# made a new sig... what do you think ?



## N1™ (Apr 8, 2007)

I
I
V


----------



## yorT (Apr 22, 2007)

Dude that's a sweet ass sig! Nice work.


----------



## N1™ (Apr 8, 2007)

yorT said:


> Dude that's a sweet ass sig! Nice work.


thx dude


----------



## JT42 (Dec 31, 2006)

Very nice work! I really wish Wand would go back to his Pride shorts. He looked like such a badass in Pride.


----------



## yorT (Apr 22, 2007)

We both have Rampage getting kneed in the face!


----------



## MJB23 (Jan 26, 2007)

I like it alot the only thing I dislike is the lighting going through wandy's face in the center pic.


----------



## ToeZup (Jan 7, 2008)

I like it mang.


----------



## N1™ (Apr 8, 2007)

MJB23 said:


> I like it alot the only thing I dislike is the lighting going through wandy's face in the center pic.


its not light, its one of the ropes in the ring from the left pic


----------



## MJB23 (Jan 26, 2007)

I'm talking about the one thick line going diagonally through his face. If thats a rope from a different pic you should erase that part and the sig will be perfect.


----------



## N1™ (Apr 8, 2007)

MJB23 said:


> I'm talking about the one thick line going diagonally through his face. If thats a rope from a different pic you should erase that part and the sig will be perfect.


like this ?


----------



## plazzman (Mar 29, 2007)

That diagonal line across is face is nice, what you should though, is erase the lines from the other pic that are going through his chest.

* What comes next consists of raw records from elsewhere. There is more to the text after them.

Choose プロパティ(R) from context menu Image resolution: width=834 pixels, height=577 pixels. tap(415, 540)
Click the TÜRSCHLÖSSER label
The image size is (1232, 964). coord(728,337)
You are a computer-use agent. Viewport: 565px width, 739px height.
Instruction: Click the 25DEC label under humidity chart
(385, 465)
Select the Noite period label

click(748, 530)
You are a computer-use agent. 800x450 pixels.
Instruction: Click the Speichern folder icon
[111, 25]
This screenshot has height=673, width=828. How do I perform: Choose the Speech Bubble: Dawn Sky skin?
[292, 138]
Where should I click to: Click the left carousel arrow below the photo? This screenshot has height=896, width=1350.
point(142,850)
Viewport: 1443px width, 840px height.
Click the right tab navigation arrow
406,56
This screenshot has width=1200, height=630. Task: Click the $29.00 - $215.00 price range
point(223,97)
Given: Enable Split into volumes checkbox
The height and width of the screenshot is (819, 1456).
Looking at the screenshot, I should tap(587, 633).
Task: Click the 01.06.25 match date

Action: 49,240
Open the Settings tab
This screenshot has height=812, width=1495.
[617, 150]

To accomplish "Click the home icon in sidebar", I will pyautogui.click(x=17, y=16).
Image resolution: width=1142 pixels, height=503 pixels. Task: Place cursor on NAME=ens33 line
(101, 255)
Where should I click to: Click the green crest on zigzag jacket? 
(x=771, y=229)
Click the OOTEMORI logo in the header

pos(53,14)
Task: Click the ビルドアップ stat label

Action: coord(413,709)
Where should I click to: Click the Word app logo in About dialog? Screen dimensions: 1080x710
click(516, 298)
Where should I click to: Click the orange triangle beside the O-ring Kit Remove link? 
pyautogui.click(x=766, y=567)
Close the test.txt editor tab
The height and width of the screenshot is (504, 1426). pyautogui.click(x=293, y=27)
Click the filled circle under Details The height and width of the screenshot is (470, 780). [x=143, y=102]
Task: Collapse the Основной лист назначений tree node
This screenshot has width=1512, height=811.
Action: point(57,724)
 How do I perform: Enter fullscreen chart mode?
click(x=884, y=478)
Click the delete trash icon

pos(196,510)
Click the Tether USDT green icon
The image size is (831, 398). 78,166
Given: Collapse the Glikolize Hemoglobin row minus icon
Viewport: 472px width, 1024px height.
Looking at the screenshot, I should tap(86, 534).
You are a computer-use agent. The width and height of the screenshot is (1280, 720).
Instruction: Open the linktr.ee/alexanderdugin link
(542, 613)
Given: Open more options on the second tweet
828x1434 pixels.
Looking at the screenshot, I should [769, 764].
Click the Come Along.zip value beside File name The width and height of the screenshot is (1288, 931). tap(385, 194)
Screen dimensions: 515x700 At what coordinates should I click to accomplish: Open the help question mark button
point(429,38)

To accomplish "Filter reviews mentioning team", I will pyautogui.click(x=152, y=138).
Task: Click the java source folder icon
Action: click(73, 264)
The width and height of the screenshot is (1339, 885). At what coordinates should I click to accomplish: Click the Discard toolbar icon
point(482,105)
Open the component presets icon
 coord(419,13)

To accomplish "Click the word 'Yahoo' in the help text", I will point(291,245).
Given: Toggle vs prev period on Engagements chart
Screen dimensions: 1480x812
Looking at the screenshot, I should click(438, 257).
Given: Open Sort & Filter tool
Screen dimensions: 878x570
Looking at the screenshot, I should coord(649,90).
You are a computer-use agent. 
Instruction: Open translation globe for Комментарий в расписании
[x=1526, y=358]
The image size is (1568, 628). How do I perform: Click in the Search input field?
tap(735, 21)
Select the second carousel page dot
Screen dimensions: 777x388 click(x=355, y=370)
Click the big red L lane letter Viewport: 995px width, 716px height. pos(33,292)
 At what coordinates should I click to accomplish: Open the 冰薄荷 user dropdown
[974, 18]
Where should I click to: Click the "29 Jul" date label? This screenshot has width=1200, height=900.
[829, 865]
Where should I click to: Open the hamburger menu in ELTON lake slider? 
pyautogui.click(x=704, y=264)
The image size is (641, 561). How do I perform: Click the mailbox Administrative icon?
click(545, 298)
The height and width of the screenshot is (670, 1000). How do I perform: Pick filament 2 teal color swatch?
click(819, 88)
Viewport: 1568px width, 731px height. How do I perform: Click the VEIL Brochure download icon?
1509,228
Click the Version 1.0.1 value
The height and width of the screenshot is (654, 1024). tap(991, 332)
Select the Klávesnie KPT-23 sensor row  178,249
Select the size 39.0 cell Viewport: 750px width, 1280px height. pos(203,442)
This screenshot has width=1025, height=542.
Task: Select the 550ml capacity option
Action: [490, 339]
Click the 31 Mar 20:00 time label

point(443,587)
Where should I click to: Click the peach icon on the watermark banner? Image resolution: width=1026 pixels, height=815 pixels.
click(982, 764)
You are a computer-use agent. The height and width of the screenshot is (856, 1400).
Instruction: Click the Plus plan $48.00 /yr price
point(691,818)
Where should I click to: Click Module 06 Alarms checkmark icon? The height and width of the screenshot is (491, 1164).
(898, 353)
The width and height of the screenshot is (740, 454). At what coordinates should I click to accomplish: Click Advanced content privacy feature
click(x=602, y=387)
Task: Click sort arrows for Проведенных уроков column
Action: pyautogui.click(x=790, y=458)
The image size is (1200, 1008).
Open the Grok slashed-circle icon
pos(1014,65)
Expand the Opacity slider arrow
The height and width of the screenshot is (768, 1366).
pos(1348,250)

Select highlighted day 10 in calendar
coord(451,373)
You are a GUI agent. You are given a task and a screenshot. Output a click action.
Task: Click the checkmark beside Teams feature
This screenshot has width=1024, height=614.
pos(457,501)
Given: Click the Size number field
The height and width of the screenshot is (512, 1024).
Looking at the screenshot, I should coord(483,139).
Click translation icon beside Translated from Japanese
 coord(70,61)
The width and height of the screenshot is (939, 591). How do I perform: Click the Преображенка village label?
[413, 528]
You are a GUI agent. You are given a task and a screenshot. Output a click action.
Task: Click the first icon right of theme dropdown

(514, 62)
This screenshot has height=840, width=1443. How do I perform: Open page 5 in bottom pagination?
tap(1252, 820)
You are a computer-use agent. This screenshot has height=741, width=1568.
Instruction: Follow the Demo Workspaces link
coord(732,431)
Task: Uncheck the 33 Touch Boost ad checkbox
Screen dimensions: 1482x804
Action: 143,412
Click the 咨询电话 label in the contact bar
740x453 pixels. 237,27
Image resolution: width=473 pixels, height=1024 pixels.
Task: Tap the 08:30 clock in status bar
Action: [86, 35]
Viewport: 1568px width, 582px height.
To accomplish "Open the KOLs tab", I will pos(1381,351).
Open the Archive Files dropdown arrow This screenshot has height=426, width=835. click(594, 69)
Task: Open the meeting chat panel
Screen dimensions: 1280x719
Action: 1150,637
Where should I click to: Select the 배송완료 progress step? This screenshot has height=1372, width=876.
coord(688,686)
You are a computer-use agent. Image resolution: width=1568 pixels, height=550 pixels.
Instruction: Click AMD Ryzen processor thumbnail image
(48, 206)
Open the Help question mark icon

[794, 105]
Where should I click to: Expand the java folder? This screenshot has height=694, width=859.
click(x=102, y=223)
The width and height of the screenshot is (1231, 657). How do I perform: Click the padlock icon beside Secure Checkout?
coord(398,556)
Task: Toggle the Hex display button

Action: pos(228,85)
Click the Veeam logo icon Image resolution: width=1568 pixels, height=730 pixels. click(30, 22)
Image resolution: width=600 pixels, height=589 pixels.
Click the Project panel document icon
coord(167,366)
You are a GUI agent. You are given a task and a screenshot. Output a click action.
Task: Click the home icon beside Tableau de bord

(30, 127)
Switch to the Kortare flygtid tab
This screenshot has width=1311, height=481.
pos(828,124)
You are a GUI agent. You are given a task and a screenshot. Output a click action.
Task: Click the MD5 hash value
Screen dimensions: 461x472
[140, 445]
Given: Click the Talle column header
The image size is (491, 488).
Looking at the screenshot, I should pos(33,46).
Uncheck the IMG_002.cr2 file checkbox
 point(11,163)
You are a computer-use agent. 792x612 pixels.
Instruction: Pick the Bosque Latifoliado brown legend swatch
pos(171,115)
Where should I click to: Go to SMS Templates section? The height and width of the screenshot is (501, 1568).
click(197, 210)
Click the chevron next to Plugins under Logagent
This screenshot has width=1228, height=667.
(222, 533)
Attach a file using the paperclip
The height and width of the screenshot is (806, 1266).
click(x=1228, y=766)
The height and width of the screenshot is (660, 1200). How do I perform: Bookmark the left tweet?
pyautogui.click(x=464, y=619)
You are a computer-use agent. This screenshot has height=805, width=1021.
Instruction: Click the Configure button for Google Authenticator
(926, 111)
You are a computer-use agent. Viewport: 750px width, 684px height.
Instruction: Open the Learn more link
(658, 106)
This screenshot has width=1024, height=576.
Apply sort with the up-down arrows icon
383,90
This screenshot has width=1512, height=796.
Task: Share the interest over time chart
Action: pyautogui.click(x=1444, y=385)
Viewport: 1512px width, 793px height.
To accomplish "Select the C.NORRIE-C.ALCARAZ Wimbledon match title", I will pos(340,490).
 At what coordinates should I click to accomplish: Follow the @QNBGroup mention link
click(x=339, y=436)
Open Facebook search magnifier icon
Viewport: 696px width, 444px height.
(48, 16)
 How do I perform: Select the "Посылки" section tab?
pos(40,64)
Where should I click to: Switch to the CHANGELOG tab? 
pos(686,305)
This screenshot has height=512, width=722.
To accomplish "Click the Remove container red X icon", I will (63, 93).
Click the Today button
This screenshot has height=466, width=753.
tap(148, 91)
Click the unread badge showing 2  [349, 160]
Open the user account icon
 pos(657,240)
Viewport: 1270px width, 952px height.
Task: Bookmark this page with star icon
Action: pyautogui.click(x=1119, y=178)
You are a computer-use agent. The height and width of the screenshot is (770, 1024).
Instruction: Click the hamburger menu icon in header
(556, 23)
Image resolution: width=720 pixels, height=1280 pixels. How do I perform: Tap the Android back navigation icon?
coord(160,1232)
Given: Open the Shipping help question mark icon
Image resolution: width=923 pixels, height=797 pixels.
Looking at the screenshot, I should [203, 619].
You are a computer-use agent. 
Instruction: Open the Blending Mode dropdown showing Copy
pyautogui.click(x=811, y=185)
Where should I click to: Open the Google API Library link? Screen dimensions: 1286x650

And also, you should move the third pic to the other side because you can't see it at all behind the Chute Boxe logo.


----------



## N1™ (Apr 8, 2007)

plazzman said:


> That diagonal line across is face is nice, what you should though, is erase the lines from the other pic that are going through his chest.


will try that



plazzman said:


> And also, you should move the third pic to the other side because you can't see it at all behind the Chute Boxe logo.


i like it that way


----------